Medieval cuisine includes the foods, eating habits, and cooking methods of various European cultures during the Middle Ages, a period roughly dating from the 5th to the 15th century. During this period, diets and cooking changed less across Europe than they did in the far briefer early modern period that followed, when those changes helped lay the foundations for modern European cuisine. Cereals remained the most important staple during the early Middle Ages as rice was a late introduction to Europe, and the potato was only introduced in 1536, with a much later date for widespread consumption. Barley, oat and rye among the poor, and wheat for the governing classes, were eaten as bread, porridge, gruel and pasta by all of society's members. Fava beans and vegetables were important supplements to the cereal-based diet of the lower orders. (Phaseolus beans, today the "common bean," were of New World origin and were introduced after the Columbian Exchange in the 16th century.)

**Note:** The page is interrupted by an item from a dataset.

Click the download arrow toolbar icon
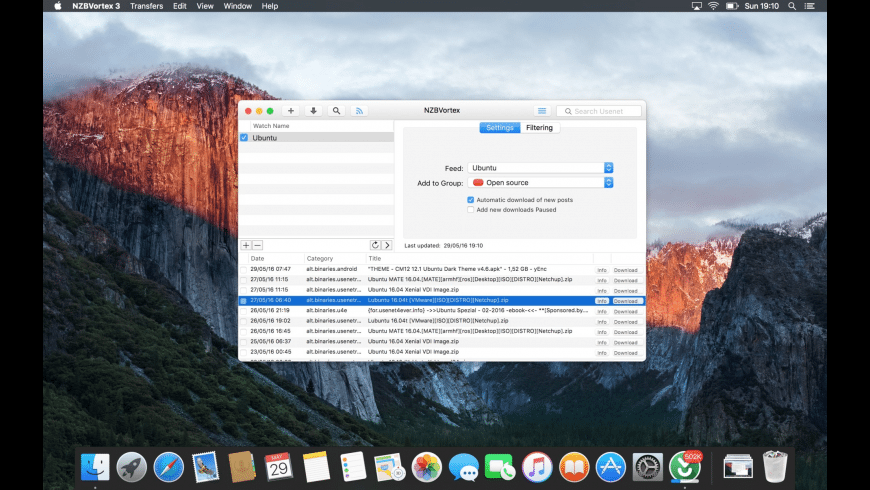Viewport: 870px width, 490px height. [313, 111]
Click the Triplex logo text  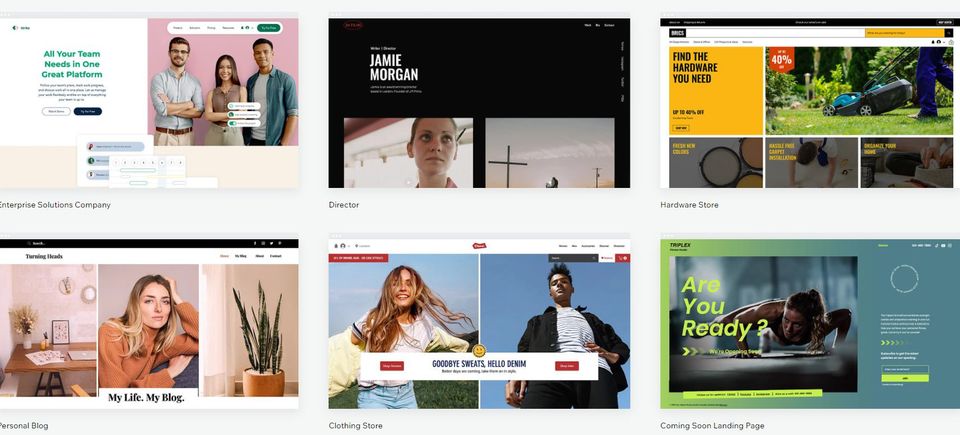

Meat was more expensive and therefore more prestigious. Game, a form of meat acquired from hunting, was common only on the nobility's tables. The most prevalent butcher's meats were pork, chicken and other domestic fowl; beef, which required greater investment in land, was less common. Cod and herring were mainstays among the northern populations; dried, smoked or salted they made their way far inland, but a wide variety of other saltwater and freshwater fish was also eaten.